__SUPPLIED INFORMATION__.
Start of Block
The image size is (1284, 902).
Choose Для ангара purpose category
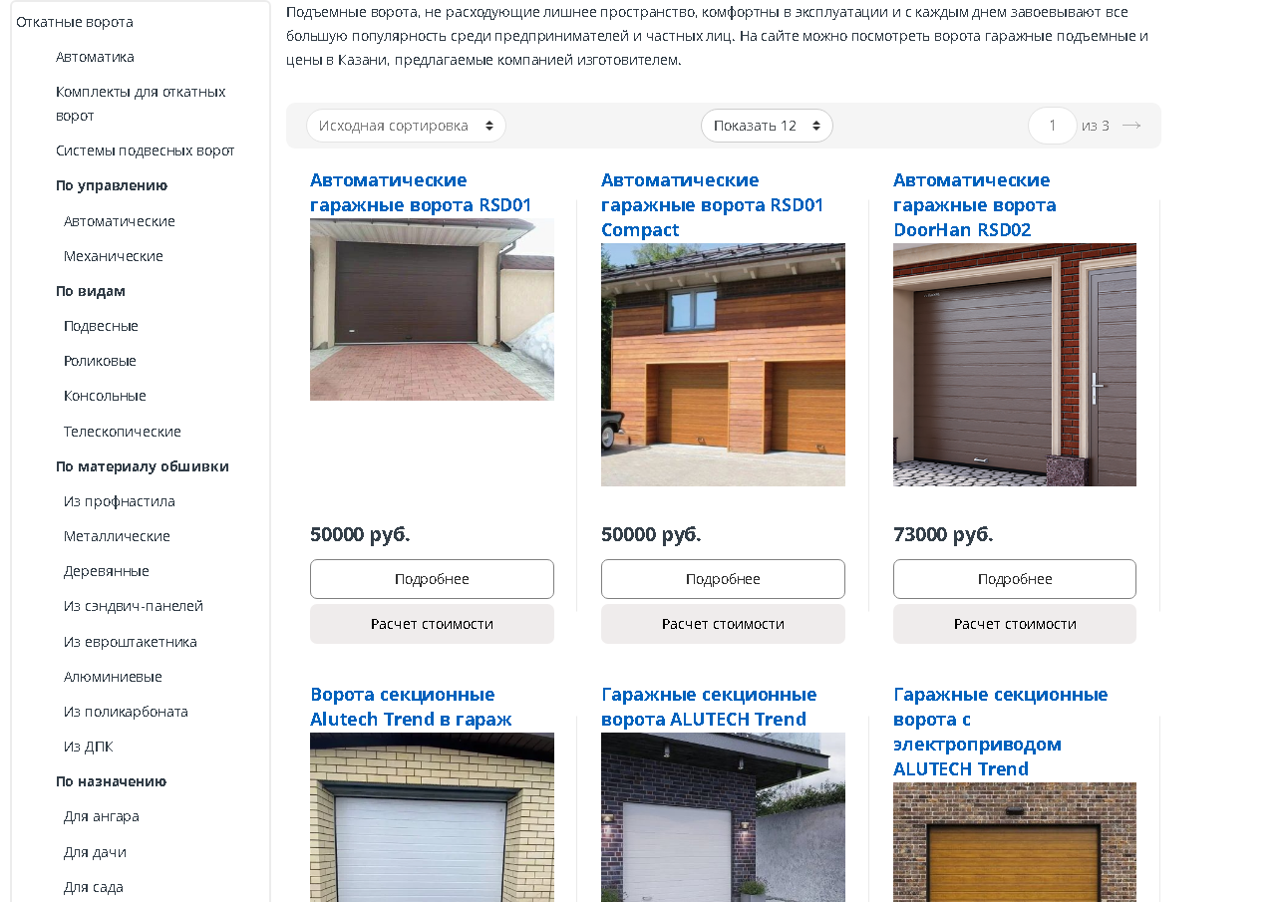102,816
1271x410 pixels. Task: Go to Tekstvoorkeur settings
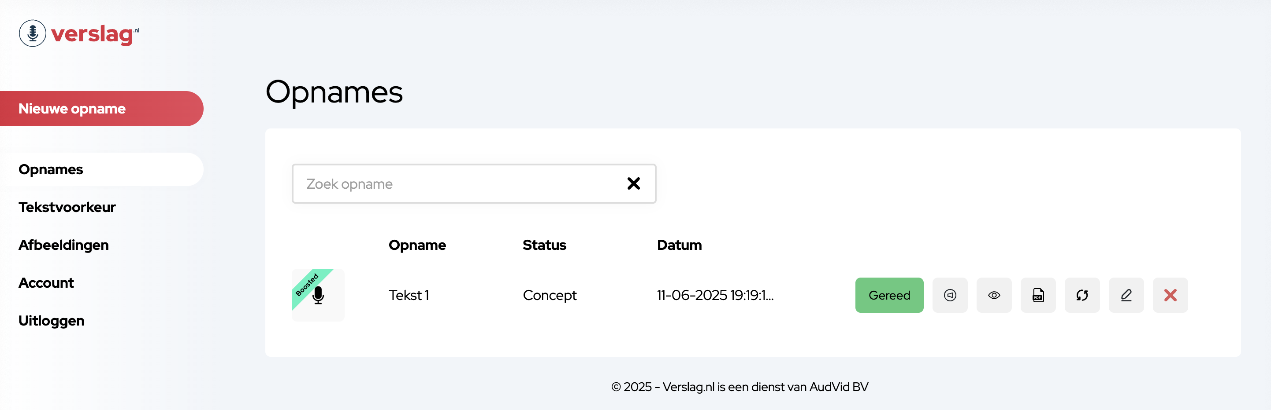coord(67,207)
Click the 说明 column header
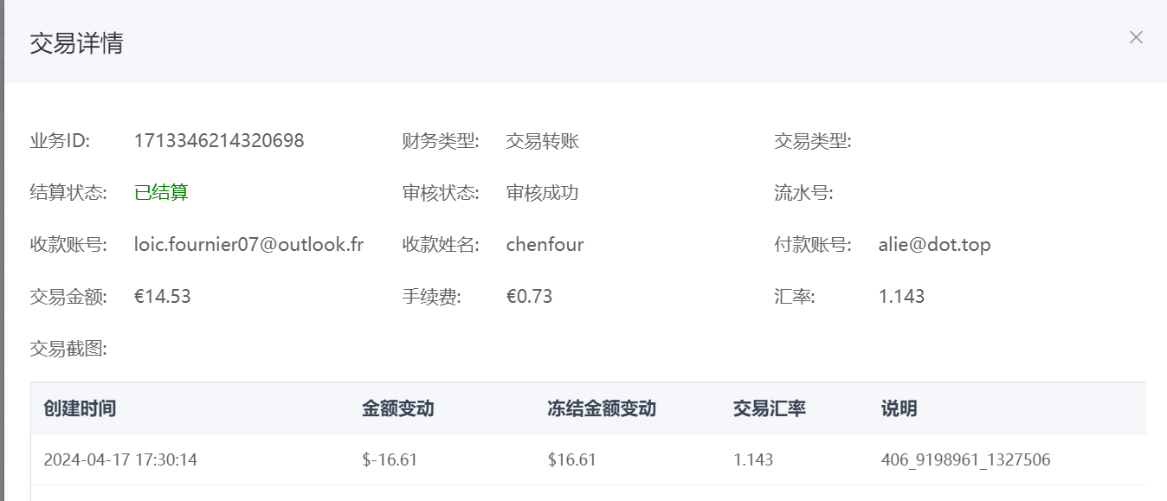Image resolution: width=1167 pixels, height=501 pixels. coord(899,408)
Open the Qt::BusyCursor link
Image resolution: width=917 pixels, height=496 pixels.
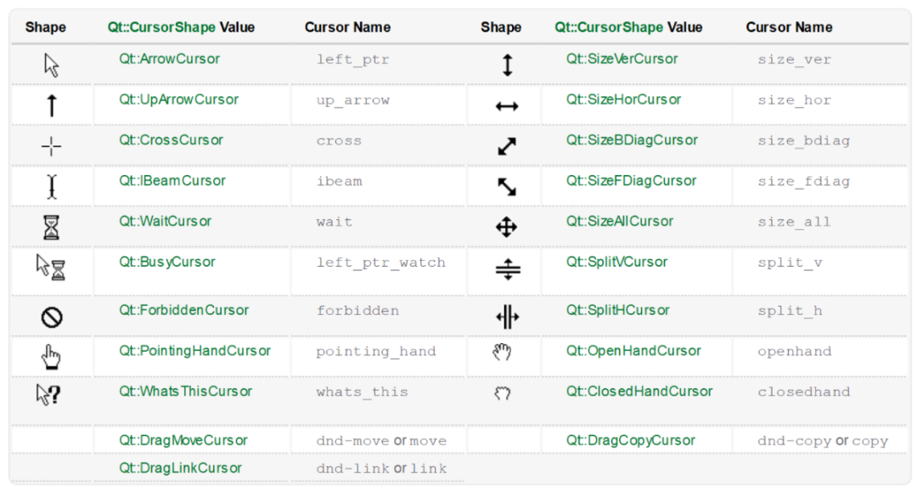167,262
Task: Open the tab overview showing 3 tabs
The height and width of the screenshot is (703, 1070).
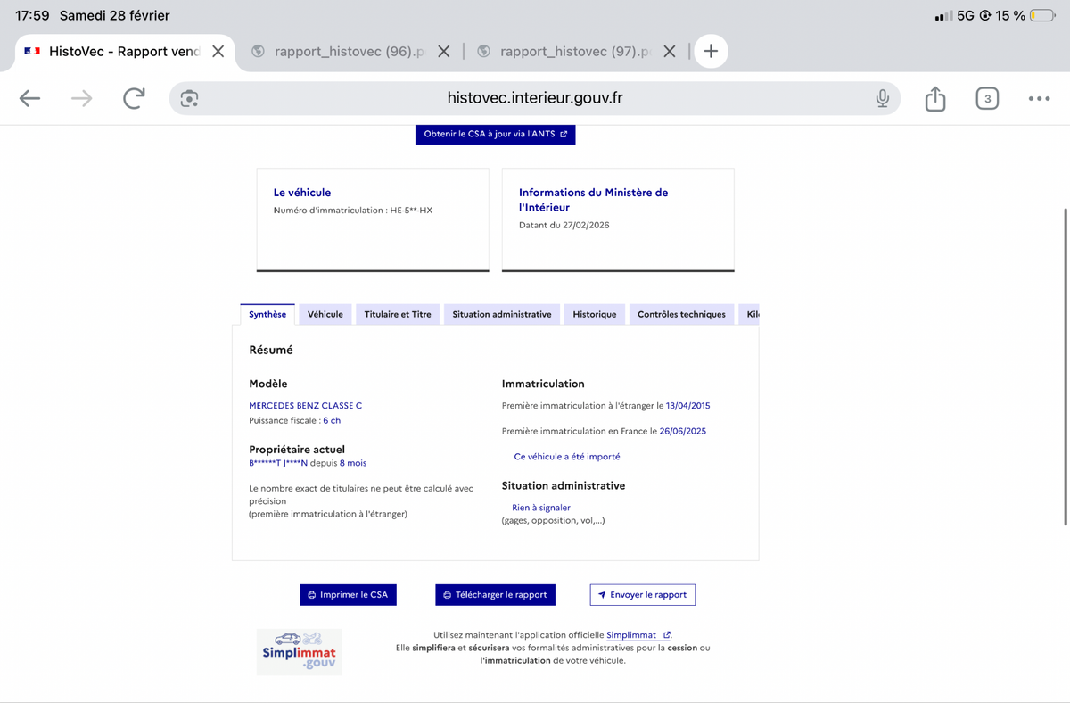Action: 986,98
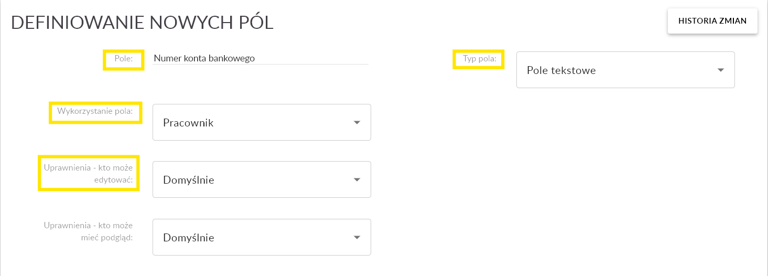
Task: Click arrow of the 'kto może mieć podgląd' dropdown
Action: (357, 237)
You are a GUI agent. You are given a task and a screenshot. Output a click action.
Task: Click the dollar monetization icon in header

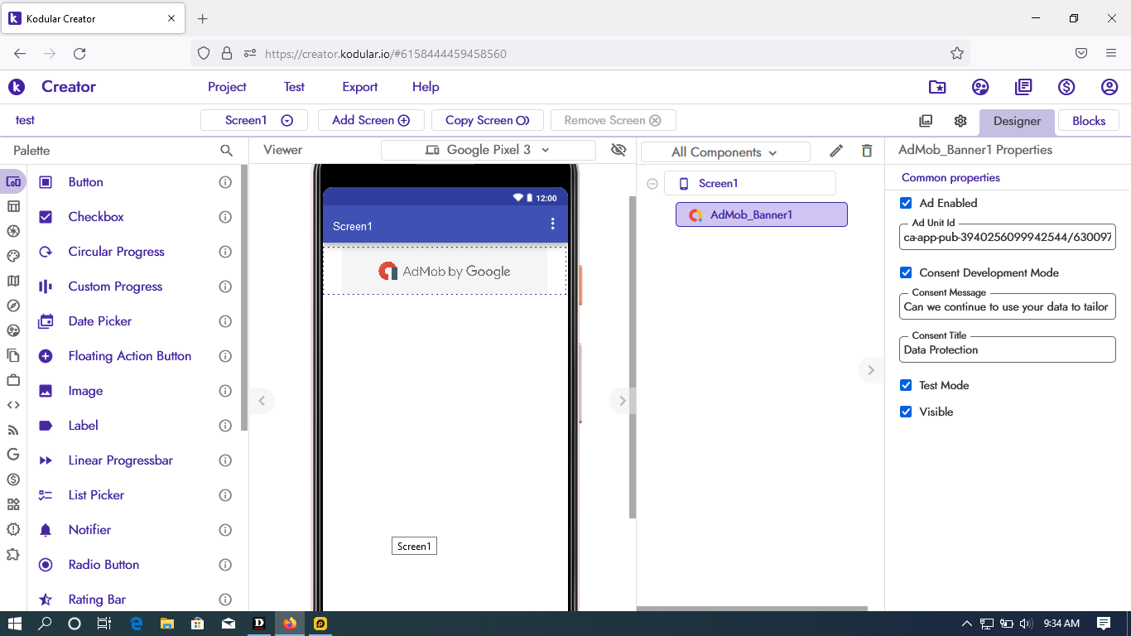pyautogui.click(x=1066, y=87)
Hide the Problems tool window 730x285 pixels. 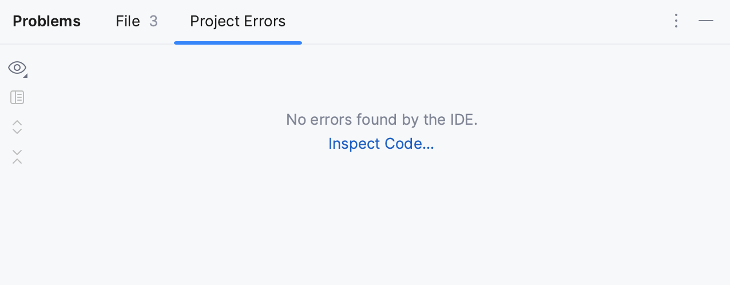click(706, 21)
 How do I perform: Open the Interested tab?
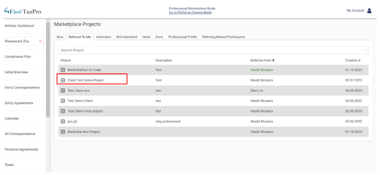click(x=104, y=37)
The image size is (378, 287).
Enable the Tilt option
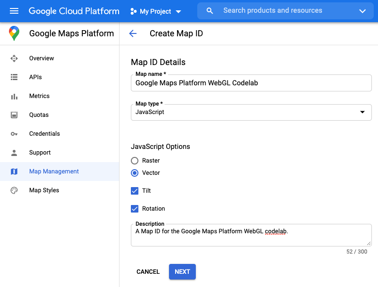[135, 190]

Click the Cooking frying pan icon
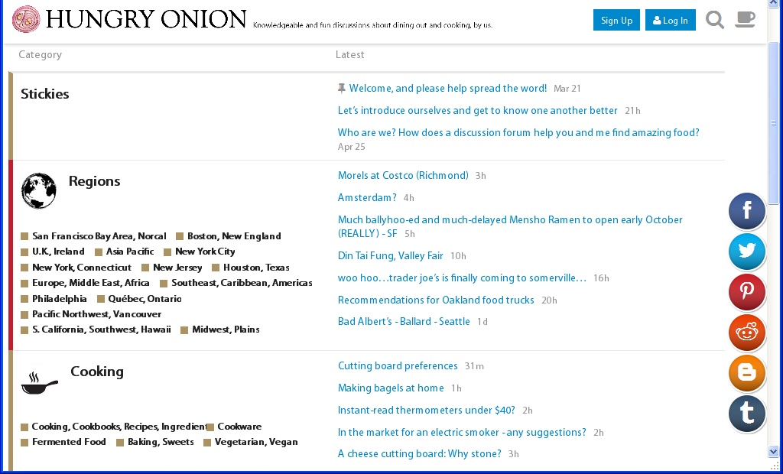[x=40, y=382]
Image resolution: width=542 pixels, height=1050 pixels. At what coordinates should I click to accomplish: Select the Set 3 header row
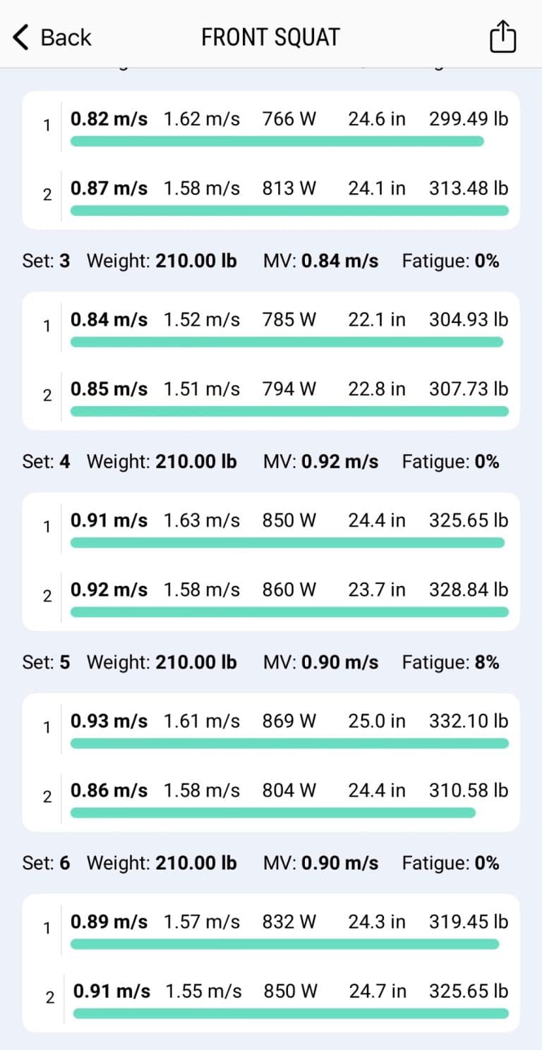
End of Block
__WHAT THIS TASK INVOLVES__. Scan the entries for the word "size". Report each line that has it.

__RESPONSE__.
The image size is (1284, 902).
The image size is (378, 287).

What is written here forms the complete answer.